Genii Weblog

Relative measures

Wed 10 Sep 2003, 04:30 PM



by Ben Langhinrichs
I look forward to Tuesdays, because on Tuesdays, the New York Times has a section called Science Times.  Science Times is always interesting, and this last Tuesday was no exception.  Amir Aczel wrote an article about celestial measurements which advocates changing from A.U., light-years, parsecs and megaparsecs to something he calls jet-years.  At roughly 600 miles an hour, a jet travels 5 1/4 million miles a year, which is a jet-year.  This is somehow easier to understand than a light-year.

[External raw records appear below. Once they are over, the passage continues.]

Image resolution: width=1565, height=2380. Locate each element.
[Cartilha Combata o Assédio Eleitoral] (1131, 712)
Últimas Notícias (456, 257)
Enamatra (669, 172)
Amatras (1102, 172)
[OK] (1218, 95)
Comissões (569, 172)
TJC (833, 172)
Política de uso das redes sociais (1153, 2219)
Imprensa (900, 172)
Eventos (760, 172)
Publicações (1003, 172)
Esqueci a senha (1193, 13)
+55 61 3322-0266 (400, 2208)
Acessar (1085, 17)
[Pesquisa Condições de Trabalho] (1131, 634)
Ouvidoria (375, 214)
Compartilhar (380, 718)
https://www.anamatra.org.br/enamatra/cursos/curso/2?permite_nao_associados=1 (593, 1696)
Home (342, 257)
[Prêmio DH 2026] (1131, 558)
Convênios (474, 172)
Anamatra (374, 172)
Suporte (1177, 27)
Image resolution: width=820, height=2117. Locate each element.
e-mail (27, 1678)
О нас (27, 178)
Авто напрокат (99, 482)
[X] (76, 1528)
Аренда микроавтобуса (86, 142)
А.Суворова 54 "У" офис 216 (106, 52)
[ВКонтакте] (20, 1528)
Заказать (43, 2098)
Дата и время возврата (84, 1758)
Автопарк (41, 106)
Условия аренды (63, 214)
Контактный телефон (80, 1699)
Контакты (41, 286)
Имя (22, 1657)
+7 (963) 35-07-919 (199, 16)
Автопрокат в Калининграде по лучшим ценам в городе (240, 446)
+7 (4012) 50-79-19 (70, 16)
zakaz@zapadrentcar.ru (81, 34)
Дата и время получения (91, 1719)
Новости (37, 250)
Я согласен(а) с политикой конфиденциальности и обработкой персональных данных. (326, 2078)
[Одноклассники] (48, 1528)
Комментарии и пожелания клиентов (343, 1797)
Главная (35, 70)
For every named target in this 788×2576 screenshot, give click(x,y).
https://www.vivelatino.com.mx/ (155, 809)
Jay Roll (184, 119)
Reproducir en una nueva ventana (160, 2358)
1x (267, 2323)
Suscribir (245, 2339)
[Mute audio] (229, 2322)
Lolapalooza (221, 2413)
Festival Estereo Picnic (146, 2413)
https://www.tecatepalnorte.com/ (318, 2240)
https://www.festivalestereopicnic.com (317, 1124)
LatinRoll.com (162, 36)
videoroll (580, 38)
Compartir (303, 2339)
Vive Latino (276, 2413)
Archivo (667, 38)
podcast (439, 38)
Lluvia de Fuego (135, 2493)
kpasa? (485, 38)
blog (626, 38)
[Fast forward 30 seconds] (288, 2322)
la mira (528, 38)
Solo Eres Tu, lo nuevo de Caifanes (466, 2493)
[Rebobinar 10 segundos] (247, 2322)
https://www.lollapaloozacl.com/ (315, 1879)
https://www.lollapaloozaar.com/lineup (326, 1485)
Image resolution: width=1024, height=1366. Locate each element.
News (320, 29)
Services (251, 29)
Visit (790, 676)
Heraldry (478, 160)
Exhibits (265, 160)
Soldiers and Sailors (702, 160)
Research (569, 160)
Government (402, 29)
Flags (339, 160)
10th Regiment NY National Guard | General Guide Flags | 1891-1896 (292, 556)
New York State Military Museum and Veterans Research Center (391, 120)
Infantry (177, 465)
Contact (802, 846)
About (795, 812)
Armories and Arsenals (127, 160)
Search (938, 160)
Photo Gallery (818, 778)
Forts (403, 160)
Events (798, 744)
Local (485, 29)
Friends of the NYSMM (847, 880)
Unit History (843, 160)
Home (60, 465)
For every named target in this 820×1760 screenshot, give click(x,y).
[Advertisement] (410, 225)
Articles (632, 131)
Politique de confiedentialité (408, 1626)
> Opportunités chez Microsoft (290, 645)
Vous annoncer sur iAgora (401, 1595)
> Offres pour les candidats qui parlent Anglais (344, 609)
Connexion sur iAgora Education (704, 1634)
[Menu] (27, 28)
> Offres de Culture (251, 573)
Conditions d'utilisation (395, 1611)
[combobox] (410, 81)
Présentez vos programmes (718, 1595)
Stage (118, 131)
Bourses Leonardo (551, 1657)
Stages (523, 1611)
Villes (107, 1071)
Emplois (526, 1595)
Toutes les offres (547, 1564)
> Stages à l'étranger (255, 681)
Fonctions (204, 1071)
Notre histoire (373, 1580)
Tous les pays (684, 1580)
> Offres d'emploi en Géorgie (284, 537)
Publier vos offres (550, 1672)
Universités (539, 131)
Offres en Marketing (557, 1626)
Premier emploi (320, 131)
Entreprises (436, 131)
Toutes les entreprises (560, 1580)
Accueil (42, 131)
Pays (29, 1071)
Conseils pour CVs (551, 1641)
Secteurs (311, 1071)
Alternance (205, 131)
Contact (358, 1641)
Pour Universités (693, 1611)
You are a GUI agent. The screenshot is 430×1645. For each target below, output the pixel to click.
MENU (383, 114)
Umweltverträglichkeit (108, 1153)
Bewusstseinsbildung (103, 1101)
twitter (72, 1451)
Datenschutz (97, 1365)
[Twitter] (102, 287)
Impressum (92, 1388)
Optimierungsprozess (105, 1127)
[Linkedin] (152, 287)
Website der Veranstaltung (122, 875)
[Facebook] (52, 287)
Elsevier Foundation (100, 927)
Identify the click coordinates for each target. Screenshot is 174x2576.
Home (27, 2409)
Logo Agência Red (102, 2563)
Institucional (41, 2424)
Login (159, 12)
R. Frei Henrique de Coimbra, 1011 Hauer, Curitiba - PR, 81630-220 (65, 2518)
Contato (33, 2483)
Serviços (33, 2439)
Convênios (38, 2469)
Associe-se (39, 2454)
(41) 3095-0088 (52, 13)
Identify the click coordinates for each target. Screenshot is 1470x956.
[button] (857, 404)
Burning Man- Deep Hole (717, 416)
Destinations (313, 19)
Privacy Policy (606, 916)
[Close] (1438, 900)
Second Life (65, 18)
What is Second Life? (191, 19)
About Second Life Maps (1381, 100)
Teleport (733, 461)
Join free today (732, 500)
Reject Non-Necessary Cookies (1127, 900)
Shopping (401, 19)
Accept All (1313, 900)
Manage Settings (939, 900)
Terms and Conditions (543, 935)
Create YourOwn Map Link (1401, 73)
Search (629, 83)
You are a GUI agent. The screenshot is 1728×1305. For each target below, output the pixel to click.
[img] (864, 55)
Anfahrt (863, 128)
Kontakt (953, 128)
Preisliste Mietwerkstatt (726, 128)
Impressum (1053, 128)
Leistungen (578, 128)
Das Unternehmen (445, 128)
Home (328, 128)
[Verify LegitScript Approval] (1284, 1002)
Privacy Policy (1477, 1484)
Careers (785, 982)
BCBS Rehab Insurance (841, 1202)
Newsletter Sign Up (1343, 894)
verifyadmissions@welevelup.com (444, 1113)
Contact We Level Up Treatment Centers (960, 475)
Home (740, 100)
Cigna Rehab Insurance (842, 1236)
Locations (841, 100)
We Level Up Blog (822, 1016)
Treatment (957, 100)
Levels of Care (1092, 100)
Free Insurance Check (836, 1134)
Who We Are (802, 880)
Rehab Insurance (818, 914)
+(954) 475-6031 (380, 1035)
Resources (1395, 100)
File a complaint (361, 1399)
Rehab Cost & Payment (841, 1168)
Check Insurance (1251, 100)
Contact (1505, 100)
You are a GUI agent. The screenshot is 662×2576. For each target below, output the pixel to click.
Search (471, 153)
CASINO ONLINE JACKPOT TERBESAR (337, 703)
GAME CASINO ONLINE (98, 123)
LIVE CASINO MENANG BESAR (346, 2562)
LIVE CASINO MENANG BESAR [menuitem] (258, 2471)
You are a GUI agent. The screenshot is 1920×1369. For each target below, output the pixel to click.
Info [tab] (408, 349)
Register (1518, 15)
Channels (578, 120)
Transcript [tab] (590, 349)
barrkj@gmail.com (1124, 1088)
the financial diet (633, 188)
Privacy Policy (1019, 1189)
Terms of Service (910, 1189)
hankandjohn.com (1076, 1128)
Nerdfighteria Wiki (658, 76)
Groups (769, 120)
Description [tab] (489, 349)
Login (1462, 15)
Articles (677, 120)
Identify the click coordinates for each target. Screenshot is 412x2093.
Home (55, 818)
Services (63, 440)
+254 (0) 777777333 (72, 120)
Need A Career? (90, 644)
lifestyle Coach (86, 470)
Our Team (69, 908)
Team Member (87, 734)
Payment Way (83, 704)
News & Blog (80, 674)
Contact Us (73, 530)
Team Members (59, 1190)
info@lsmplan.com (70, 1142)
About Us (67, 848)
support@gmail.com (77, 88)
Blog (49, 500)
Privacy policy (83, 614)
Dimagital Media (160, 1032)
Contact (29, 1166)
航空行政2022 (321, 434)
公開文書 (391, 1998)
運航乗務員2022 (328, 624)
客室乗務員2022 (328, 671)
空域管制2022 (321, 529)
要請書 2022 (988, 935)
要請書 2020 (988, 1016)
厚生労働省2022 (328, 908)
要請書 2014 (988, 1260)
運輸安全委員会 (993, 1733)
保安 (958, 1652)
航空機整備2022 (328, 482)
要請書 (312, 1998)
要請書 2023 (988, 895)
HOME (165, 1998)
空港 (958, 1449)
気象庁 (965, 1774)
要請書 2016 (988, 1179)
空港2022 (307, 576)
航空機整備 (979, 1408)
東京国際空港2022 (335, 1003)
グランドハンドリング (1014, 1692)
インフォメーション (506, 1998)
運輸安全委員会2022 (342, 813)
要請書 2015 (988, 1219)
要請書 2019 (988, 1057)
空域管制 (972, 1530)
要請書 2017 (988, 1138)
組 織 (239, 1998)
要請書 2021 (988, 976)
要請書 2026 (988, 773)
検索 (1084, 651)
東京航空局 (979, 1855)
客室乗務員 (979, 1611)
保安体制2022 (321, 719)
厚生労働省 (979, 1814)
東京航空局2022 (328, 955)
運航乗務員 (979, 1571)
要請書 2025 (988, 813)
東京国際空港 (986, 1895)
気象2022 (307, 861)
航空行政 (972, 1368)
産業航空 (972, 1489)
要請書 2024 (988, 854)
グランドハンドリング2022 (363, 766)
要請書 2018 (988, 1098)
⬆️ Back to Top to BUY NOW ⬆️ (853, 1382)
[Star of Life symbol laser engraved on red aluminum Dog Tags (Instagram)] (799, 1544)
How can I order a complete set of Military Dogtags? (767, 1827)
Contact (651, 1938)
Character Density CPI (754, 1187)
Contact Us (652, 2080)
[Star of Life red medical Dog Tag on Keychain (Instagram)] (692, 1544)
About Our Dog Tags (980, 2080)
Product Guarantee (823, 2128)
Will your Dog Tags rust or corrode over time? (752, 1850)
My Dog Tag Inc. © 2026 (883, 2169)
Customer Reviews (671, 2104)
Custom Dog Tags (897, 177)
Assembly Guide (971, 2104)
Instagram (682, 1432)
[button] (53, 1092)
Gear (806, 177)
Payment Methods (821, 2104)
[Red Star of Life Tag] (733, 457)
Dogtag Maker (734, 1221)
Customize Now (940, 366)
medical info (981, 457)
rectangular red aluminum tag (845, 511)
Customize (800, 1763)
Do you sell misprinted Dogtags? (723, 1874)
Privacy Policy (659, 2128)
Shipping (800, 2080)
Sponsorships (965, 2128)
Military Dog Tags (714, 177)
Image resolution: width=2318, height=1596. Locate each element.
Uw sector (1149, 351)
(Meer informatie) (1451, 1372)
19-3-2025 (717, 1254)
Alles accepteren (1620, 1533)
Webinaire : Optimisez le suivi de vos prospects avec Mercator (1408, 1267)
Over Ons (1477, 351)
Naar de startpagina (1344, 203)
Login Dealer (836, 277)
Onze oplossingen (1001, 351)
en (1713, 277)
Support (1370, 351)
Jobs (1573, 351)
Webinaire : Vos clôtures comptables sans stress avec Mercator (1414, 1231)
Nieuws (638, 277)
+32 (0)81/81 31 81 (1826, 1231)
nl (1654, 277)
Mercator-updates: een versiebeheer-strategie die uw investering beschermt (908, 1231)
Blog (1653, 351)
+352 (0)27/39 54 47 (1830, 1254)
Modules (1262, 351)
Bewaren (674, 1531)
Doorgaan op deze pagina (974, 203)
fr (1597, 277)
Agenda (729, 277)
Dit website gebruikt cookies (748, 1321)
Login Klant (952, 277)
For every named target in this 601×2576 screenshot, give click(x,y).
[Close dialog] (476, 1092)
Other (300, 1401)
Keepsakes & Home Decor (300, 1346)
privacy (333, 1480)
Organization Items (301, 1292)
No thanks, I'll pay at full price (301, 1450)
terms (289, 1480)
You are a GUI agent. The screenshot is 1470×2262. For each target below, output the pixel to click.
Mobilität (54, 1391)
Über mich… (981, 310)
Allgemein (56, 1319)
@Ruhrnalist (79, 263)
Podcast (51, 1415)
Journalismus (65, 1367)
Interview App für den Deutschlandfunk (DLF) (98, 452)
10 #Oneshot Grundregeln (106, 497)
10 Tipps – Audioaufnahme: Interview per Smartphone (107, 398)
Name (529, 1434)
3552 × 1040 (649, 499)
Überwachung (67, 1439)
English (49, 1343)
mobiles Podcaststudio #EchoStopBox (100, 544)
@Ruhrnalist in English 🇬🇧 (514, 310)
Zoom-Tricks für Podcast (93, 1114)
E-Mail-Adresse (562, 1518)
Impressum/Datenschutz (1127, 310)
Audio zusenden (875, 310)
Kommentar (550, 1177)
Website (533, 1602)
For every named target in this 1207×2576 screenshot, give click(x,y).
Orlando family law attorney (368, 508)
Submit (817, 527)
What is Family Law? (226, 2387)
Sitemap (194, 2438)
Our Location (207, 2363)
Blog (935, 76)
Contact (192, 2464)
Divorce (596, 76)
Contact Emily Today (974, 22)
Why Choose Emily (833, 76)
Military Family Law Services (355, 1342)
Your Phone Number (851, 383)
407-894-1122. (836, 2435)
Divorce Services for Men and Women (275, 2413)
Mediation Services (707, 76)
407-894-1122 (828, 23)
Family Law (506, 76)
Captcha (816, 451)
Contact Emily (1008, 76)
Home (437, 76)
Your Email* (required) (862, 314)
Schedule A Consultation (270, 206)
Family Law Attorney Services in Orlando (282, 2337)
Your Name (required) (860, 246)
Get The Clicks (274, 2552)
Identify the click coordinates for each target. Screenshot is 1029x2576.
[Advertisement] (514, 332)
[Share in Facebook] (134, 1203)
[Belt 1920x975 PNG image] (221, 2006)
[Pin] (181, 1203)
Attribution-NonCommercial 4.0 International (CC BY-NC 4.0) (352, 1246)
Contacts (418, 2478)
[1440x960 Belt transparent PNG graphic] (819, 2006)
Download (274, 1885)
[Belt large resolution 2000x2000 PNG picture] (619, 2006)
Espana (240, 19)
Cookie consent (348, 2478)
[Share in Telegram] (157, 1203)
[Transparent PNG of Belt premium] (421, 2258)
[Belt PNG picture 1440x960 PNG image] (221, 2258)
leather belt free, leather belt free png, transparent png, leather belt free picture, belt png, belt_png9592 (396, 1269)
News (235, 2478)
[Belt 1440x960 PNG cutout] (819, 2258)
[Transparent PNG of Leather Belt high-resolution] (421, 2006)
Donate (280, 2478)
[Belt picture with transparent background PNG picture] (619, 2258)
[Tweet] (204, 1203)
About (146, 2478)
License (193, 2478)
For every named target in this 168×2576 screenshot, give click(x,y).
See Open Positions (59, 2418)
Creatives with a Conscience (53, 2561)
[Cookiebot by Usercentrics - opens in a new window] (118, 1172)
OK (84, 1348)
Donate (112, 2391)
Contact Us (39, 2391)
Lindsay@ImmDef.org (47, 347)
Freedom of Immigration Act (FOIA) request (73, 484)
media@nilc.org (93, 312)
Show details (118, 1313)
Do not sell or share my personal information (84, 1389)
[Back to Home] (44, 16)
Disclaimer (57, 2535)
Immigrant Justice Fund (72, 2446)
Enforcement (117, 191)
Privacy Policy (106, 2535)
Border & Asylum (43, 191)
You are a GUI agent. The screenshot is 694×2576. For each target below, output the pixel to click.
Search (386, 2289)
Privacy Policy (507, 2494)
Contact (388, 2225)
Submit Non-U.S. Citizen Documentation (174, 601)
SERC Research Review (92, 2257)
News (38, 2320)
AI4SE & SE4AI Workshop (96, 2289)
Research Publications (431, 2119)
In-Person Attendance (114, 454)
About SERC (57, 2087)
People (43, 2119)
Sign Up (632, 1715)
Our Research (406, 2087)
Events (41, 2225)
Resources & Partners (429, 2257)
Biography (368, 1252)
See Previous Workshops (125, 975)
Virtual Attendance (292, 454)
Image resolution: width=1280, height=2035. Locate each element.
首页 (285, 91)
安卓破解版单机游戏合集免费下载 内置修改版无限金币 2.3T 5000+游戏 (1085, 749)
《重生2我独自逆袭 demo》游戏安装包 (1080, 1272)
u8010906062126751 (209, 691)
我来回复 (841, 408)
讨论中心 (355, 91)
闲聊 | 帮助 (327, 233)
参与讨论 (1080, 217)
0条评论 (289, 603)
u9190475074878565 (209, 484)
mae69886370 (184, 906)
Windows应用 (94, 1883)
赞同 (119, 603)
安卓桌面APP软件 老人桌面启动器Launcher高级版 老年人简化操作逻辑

In a similar vein, Ned Batchelder writes about lines of code per month.  This makes slightly less sense to me than a parsec (about 3.26 light-years).  First, I haven't the foggiest clue how many lines of code I write per month.  Second, I cannot begin to imagine why it would be a useful measurement.  We need measurements that are relative to what matters, and that are easier to understand.  Tell me how many gripes-per-week an employee voices, and I'll tell you whether that employee is destined for the front office or the front stoop.  Tell me how many meeting-shortening-ideas-per-month, and I'll tell you whether this he/she has the right stuff.  In direct programmer terms, tell me how many useless-code-cycles-per-week the programmer eliminated, how many non-obvious-comment-lines were generated, and how many previously-written-subroutines-reused-per-day the programmer has, and I'll know whether this person is who I want stranded on a desolate consulting gig with me.

What measurements would you like to know about a developer/programmer/consultant?  Don't worry about how impossible they would be to measure.  Think outside the box.